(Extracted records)
== Segment start ==
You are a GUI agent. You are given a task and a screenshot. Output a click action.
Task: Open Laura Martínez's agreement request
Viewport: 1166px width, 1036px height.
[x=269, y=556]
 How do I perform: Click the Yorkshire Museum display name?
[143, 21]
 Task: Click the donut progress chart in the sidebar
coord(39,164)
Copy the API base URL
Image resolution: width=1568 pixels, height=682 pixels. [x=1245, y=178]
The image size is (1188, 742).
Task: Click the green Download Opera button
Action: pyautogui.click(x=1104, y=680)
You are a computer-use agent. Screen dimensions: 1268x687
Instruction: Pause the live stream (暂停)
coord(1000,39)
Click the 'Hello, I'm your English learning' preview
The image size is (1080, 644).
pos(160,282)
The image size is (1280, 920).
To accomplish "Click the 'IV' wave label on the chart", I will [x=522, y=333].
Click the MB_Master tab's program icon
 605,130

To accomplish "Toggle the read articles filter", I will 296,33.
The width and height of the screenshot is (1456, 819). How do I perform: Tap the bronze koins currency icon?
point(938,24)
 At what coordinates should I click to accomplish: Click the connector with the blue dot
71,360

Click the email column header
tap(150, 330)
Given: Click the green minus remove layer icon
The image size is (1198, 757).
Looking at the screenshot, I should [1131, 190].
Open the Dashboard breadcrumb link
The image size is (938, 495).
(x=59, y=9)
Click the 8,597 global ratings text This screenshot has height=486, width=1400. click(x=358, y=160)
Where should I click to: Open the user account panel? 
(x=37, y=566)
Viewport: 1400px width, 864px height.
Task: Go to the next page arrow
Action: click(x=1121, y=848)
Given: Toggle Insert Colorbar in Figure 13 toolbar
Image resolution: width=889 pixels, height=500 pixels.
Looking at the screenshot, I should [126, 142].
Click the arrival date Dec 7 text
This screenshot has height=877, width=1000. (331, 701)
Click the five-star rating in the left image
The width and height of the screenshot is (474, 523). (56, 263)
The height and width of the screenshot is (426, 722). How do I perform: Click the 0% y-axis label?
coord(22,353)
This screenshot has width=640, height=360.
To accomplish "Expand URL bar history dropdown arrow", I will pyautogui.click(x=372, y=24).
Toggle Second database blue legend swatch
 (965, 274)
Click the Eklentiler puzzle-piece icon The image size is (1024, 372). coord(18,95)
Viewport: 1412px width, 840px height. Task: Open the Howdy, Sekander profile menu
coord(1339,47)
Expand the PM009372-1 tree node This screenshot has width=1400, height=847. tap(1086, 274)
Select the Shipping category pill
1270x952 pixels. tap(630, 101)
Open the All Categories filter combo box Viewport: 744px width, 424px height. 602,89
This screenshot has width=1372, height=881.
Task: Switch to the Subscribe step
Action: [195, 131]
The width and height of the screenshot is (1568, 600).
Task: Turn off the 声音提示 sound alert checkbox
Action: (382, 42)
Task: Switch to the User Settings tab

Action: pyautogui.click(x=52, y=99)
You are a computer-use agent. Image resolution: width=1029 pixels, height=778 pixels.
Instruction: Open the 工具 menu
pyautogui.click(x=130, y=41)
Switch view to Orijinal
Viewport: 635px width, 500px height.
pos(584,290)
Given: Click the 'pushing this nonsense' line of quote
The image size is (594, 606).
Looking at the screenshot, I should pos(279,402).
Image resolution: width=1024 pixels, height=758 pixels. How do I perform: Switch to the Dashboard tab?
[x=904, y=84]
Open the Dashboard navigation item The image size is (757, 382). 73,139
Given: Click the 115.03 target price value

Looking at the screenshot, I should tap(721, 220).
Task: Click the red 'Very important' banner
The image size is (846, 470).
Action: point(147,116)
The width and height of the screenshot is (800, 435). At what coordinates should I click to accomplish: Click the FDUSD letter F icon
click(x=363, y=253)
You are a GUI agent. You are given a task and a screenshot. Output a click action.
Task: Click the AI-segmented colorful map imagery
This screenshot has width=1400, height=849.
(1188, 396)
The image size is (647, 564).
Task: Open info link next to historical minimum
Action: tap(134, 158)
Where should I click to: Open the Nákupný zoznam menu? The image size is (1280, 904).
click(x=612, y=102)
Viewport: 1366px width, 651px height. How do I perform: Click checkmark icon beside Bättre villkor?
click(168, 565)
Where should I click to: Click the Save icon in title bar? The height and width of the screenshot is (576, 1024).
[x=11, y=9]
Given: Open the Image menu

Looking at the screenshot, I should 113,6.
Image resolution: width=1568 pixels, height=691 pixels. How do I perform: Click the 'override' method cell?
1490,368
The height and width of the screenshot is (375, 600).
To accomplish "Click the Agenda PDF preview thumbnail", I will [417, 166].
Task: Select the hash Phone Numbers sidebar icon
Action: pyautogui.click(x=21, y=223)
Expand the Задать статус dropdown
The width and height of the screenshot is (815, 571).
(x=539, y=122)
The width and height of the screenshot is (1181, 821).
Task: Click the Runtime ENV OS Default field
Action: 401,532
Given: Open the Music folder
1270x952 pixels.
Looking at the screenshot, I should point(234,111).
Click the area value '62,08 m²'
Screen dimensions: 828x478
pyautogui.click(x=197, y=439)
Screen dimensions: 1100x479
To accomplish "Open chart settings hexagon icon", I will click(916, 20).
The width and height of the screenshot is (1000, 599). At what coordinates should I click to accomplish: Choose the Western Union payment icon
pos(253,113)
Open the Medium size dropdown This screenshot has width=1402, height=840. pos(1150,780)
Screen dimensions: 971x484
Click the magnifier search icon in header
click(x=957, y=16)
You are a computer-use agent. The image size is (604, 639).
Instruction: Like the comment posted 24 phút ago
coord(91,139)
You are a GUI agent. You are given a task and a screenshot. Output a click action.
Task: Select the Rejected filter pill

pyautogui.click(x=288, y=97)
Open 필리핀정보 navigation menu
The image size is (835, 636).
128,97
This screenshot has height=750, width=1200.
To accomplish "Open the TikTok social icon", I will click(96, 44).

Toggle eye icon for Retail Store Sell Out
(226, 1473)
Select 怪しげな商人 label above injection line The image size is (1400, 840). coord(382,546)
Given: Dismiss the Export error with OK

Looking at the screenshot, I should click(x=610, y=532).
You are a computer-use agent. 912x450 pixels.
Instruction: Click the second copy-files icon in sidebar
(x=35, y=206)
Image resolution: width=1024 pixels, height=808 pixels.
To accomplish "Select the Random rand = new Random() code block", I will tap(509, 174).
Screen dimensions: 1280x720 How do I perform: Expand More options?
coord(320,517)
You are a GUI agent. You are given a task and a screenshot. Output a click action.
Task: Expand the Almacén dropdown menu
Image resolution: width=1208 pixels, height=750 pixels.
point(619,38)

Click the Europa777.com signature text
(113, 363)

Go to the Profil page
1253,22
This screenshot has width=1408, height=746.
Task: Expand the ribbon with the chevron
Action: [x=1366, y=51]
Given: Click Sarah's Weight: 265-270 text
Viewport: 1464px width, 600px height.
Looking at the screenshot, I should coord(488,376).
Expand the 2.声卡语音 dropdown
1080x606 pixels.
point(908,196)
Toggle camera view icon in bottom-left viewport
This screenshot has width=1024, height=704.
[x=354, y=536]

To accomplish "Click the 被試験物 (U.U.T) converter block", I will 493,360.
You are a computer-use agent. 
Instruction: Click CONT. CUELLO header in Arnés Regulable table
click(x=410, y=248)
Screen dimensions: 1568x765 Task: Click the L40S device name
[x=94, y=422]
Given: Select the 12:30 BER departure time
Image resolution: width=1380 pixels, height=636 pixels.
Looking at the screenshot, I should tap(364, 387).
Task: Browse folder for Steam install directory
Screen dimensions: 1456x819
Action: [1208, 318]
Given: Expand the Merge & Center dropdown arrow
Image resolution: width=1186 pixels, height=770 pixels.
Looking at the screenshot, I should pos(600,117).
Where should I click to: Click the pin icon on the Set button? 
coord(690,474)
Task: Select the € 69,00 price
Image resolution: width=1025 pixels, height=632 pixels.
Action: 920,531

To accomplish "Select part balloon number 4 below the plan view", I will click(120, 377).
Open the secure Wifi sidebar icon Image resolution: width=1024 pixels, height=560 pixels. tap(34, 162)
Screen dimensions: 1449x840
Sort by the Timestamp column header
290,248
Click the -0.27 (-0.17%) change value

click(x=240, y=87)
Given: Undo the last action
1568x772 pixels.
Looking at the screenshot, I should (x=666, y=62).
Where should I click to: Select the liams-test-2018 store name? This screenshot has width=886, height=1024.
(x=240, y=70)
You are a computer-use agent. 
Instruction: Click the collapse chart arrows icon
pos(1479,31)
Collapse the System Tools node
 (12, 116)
== Segment end ==
*WHAT TO WORK ON*.
Report, using only a number, how many lines above hold the word "folder".

*RESPONSE AREA*.
2